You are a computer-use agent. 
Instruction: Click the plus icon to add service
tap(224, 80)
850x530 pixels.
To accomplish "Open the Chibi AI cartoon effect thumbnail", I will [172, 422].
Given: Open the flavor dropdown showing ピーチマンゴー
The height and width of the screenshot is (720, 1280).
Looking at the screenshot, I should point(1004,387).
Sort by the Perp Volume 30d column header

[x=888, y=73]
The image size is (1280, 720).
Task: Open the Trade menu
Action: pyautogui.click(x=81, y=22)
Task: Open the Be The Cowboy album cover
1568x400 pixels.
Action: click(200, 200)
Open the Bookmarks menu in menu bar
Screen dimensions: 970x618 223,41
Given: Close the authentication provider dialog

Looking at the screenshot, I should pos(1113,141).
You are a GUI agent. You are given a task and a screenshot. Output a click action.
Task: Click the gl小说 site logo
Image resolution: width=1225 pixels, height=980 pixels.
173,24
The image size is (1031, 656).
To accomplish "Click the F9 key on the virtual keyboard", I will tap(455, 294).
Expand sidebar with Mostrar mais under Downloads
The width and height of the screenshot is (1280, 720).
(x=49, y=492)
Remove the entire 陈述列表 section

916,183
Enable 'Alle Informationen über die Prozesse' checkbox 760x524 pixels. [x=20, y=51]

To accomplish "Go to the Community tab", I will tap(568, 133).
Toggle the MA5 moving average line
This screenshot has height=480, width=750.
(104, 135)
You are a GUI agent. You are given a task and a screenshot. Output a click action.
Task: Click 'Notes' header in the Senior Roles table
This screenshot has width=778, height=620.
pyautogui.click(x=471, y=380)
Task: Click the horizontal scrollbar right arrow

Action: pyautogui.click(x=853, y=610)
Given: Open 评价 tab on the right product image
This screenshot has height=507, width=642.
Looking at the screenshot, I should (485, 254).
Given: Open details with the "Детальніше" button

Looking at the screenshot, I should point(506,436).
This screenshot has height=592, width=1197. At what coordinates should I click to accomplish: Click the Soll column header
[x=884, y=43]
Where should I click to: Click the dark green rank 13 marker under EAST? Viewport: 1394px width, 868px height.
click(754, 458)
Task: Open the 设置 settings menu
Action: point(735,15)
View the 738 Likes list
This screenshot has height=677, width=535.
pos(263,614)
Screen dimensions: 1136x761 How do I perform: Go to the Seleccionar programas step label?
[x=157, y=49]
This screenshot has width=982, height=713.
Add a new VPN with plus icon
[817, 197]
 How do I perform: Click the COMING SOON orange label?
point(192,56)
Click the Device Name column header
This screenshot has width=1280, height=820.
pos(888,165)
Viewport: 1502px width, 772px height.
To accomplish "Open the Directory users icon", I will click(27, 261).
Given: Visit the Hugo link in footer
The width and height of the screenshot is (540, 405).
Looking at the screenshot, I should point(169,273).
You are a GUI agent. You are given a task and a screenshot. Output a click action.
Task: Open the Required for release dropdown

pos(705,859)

# # #

Within the entries above, count the lines that include "will". The answer is that number alone.

» **Task result**:
4